On 10 December 1968, the facility was experimenting with plutonium purification techniques. Two operators were decanting plutonium solutions into the wrong type of vessel. After most of the solution had been poured out, there was a flash of light, and heat.

After the complex had been evacuated, the shift supervisor and radiation control supervisor re-entered the building. The shift supervisor then deceived the radiation control supervisor and entered the room of the incident and possibly attempted to pour the solution down a floor drain, causing a large nuclear reaction that irradiated the shift supervisor with a fatal dose of radiation.

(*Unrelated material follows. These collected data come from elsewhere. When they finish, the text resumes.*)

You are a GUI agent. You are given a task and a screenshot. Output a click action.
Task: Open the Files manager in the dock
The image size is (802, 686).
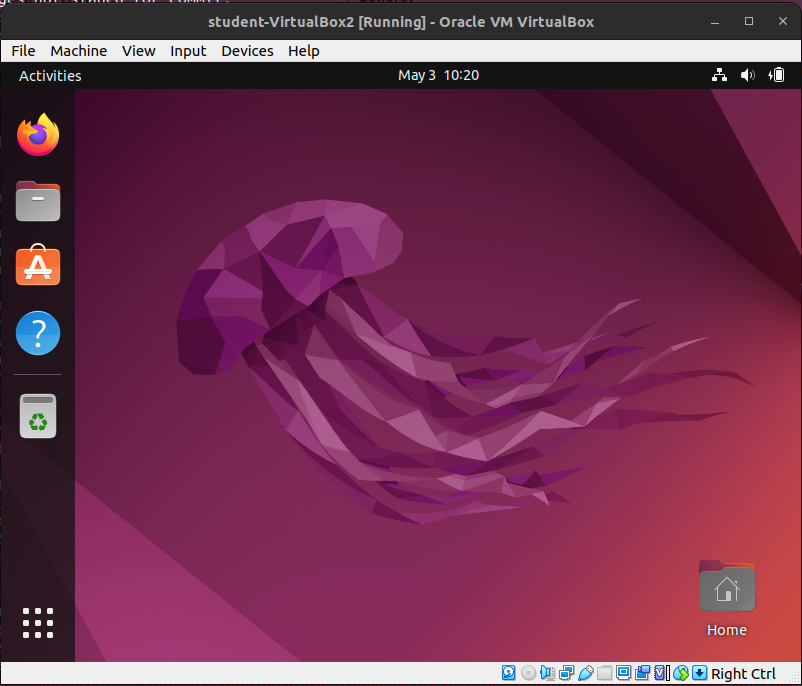(38, 201)
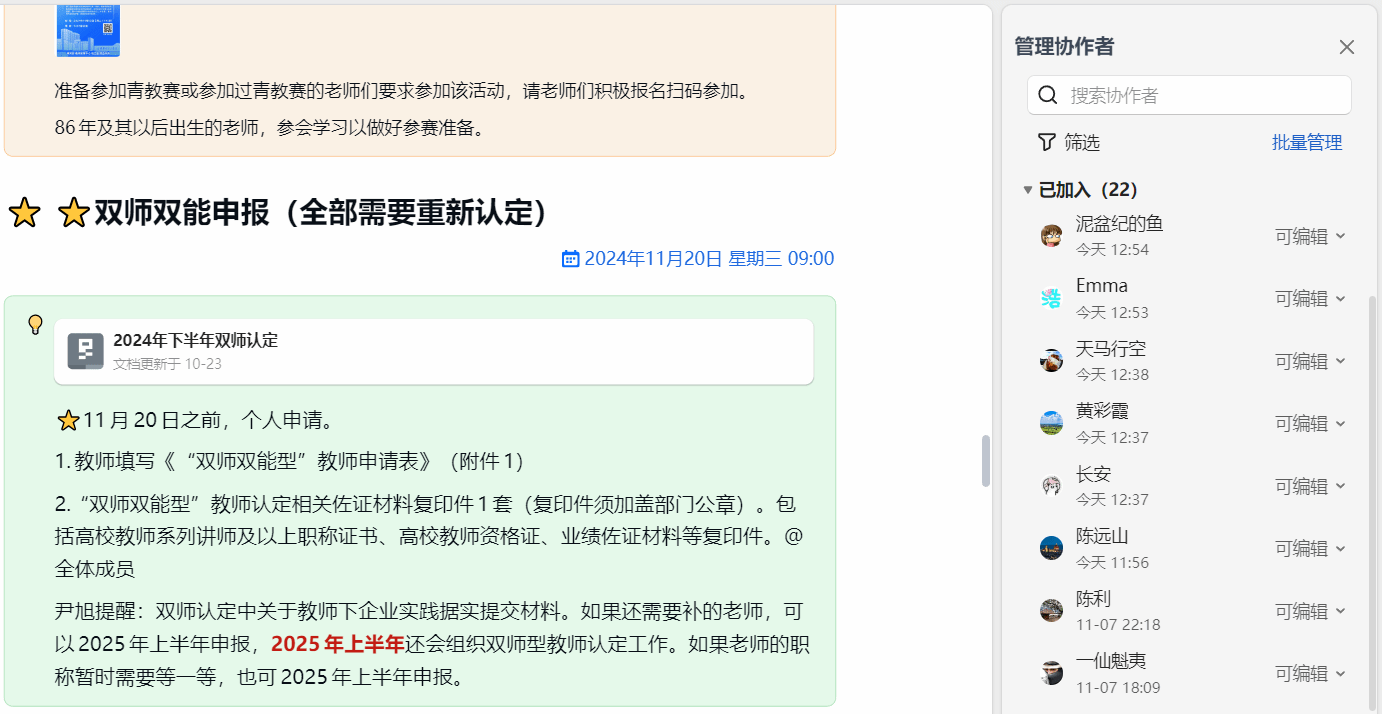Click the QR code poster thumbnail
This screenshot has width=1382, height=714.
coord(88,30)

The Mayak plant is associated with two other major nuclear accidents. The first occurred as a result of heavy rains causing Lake Karachay polluted with radioactive waste to release radioactive material into surrounding waters, and the second occurred in 1967 when wind spread dust from the bottom of Lake Karachay, a dried-up radioactively polluted lake (used as a dumping basin for Mayak's radioactive waste since 1951), over parts of Ozersk; over 400,000 people were irradiated.

Present Situation
At present, some residents of Ozersk claim that living there now (2006) poses no risk, because of the decrease in the ambient radiation level over the past 50 years. They also report no problems with their health and the health of Mayak plant workers. These claims lack hard verification, and no one denies that many who worked at the plant in 1950s and '60s subsequently died of the effects of radiation. While the situation has since improved, the administration of the Mayak plant has been repeatedly criticized in recent years for environmentally unsound practices

Today the plant makes tritium and radioisotopes, but no plutonium. In recent years, proposals that the plant reprocess, for money, waste from foreign nuclear reactors have given rise to controversy.